Private Life of Power

Corey Robin, author of The Reactionary Mind, talks about the way that our social connections can reenforce political (and religious) orthodoxies in a post titled Fear, American Style:

On this blog, I’ve talked a lot about what I call in The Reactionary Mind “the private life of power”: the domination and control we experience in our personal lives at the hands of employers, spouses, and so on. But we should always recall that that private life of power is often wielded for overtly political purposes: not simply for the benefit of an employer but also for the sake of maintaining larger political orthodoxies and suppressing political heresies. That was true during McCarthyism, in the 1960s, and today as well.
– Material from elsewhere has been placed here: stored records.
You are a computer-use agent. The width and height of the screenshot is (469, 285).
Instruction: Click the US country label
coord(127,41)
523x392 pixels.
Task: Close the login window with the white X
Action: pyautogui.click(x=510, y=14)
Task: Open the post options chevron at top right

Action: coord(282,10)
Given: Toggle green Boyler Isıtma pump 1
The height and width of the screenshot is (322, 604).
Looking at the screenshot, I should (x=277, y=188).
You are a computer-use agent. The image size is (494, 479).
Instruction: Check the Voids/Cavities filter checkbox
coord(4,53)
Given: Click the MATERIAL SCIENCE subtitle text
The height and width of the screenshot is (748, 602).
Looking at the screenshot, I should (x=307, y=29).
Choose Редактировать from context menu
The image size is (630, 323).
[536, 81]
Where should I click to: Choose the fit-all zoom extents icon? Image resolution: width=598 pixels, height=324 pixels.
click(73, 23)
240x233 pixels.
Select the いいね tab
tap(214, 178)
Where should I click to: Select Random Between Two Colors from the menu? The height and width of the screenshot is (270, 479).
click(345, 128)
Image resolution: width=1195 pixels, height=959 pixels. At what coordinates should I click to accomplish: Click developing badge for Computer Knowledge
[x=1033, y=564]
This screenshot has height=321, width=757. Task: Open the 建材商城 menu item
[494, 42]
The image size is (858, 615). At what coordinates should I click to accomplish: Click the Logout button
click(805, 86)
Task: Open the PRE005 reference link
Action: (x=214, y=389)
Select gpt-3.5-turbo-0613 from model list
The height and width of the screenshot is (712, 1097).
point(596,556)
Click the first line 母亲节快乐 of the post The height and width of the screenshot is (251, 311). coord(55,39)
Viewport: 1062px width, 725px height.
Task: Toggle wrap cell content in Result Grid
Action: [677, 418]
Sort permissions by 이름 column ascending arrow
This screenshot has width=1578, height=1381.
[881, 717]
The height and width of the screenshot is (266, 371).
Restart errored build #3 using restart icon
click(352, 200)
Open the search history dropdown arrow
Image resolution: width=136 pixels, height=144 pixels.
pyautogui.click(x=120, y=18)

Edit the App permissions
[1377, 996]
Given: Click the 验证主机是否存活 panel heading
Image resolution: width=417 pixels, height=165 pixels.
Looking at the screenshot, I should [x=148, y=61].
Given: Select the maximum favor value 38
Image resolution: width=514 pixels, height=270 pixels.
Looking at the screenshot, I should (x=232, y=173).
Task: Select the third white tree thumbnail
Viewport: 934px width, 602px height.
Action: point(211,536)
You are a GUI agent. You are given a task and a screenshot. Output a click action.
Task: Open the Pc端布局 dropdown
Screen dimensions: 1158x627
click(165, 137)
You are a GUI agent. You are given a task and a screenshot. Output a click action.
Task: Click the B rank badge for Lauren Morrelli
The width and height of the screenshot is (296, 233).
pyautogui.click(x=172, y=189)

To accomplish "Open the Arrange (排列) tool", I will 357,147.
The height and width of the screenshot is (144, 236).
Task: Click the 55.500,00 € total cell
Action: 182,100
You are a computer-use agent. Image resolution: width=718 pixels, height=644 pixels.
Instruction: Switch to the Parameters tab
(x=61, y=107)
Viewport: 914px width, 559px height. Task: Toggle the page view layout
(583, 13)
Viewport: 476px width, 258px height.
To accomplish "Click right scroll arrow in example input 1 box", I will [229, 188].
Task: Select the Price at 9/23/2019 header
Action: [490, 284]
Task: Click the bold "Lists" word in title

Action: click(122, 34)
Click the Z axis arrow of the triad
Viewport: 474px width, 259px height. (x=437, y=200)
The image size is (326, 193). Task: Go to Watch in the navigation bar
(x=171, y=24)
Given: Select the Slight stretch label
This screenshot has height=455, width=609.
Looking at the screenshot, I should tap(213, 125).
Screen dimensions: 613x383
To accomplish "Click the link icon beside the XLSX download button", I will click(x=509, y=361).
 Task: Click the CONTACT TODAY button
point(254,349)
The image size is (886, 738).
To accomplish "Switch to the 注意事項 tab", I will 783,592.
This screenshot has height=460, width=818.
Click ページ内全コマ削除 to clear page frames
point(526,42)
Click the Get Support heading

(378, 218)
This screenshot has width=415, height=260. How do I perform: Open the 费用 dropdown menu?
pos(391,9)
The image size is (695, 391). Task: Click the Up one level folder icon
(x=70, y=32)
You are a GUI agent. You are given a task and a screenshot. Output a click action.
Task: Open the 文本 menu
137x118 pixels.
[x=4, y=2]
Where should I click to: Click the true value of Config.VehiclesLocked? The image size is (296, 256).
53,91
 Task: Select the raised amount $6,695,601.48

It was also true in the 19th century. Tocqueville noticed it while he was traveling here in the 1830s. Stopping off in Baltimore, he had a chat with a physician there. Tocqueville asked him why so many Americans pretended they were religious when they obviously had “numerous doubts on the subject of dogma.” The doctor replied that the clergy had a lot of power in America, as in Europe. But where the European clergy often acted through or with the help of the state, their American counterparts worked through the making and breaking of private careers.

If a minister, known for his piety, should declare that in his opinion a certain man was an unbeliever, the man’s career would almost certainly be broken. Another example: A doctor is skilful, but has no faith in the Christian religion. However, thanks to his abilities, he obtains a fine practice. No sooner is he introduced into the house than a zealous Christian, a minister or someone else, comes to see the father of the house and says: look out for this man. He will perhaps cure your children, but he will seduce your daughters, or your wife, he is an unbeliever. There, on the other hand, is Mr. So-and-So. As good a doctor as this man, he is at the same time religious. Believe me, trust the health of your family to him. Such counsel is almost always followed.

This is basically the civic republican ideal: all social institutions working together to make virtuous citizens. Virtue, of course, is being defined by those in power. It goes a long way towards explaining how a country with a secular government like America can still remain so religious.